The return of Jack Trainer

Adam said that the set was such a laidback place, he was unconcerned about asking an enormous movie star like Pitt to add an extra day to the shooting schedule to take care of a funny scene that he had to slip to the actor on the sly:

"I think one of my great memories of this process was slipping Brad the pages for that scene. There's a couple versions of that scene, there's like a five-minute version of that scene, we shot a lot of crazy stuff, and him being like, 'What is this?' But [he was] so game. That was what was so crazy about him and the entire cast is that we would ask them to do such crazy things and everybody played along.

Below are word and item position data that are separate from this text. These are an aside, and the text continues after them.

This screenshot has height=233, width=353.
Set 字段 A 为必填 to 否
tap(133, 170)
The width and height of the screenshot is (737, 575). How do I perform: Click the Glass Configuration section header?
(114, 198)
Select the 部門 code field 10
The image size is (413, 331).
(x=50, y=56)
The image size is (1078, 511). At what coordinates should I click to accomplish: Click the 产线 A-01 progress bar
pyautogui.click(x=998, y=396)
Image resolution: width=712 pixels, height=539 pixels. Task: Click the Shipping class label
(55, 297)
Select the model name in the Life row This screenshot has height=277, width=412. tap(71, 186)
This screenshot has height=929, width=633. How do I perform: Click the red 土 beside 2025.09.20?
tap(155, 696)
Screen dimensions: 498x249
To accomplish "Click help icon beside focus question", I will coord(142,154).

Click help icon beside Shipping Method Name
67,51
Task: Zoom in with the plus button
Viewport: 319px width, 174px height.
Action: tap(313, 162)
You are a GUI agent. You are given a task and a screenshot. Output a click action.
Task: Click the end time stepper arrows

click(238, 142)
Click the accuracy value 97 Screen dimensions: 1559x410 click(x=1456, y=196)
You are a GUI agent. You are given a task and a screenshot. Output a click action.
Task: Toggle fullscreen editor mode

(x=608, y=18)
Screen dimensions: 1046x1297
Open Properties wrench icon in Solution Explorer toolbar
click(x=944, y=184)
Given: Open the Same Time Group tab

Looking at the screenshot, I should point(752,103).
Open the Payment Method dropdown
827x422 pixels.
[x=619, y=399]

They all brought such positive, playful energy to the process and it never felt like, 'Oh, we're making a movie with movie stars and they're difficult.' Everyone was just like, 'Let's do it, that sounds amazing.'"

The success of "The Lost City" fulfilled the dream of many cinephiles the world over. Not based on a known property, and driven by little more than its genre and the charisma of its stars, "The Lost City" was a throwback not so much to the "Indiana Jones" knockoffs of the 1980s, but to the diverse film landscape of the mid-1990s, when a wide variety of mid-budget movies could dominate the box office. Here is a film with a budget of about $70 million that made nearly $200 million worldwide, and sold itself on the presence — and well-worn shtick — of notable movie stars. What is this? 1994? 

There has, as of this writing, been no announcement of a sequel to "The Lost City," and any description of such would be mere speculation. For the time being, one can see "The Lost City" on Paramount+.